I made the slider from a disk of 3/4" brass. First I made a 3/32" through hole, the diameter of the pendulum rod. Transverse to this I drilled a 1/8" hole. I watched carefully when drilling the 1/8" hole, making sure that the larger hole went no deepen than to just break through into the smaller hole.
Into the 1/8" hole I dropped a 1/8" ball bearing which I salvaged from an old bearing by using a large hammer. On top of that I put a length of homemade compression spring, made as I have previously described, wound on a 1/16" mandrel. (The spring winding mandrel must always have a smaller diameter the spring to be wound on it.)

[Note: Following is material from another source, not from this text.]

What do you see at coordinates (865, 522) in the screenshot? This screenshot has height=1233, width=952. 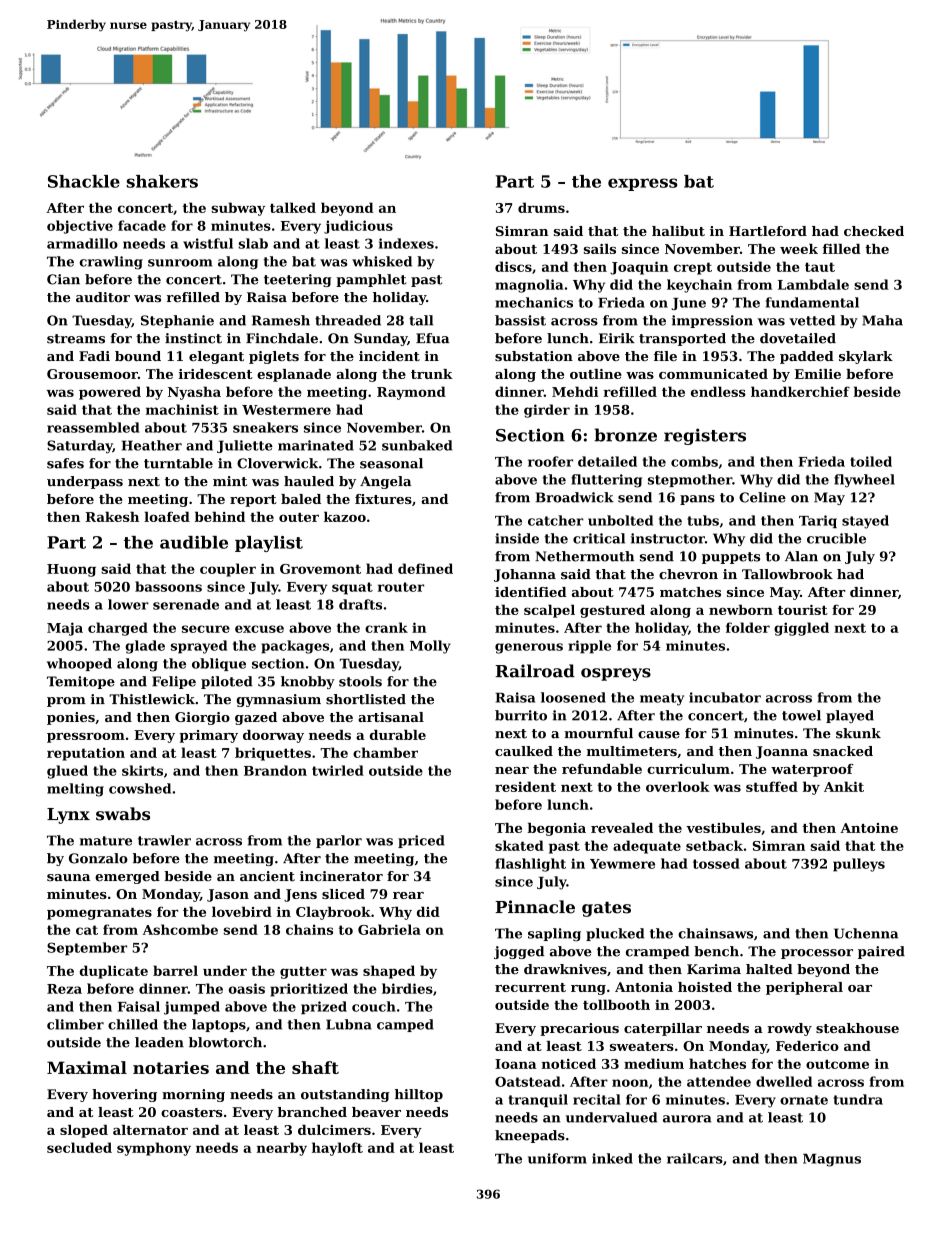 I see `stayed` at bounding box center [865, 522].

Over that, I fit a 1/8" plug which closed the hole, compressing the spring and trapping the spring and ball bearing inside. I managed a tap fit on the plug. Had I not, a drop of Loctite or Superglue would have held the plug in place. (Soldering would anneal the little spring.) Then I trued the outside of the slider, so that the plug is flush with the surface. Time will tell how satisfactory is the innonvation.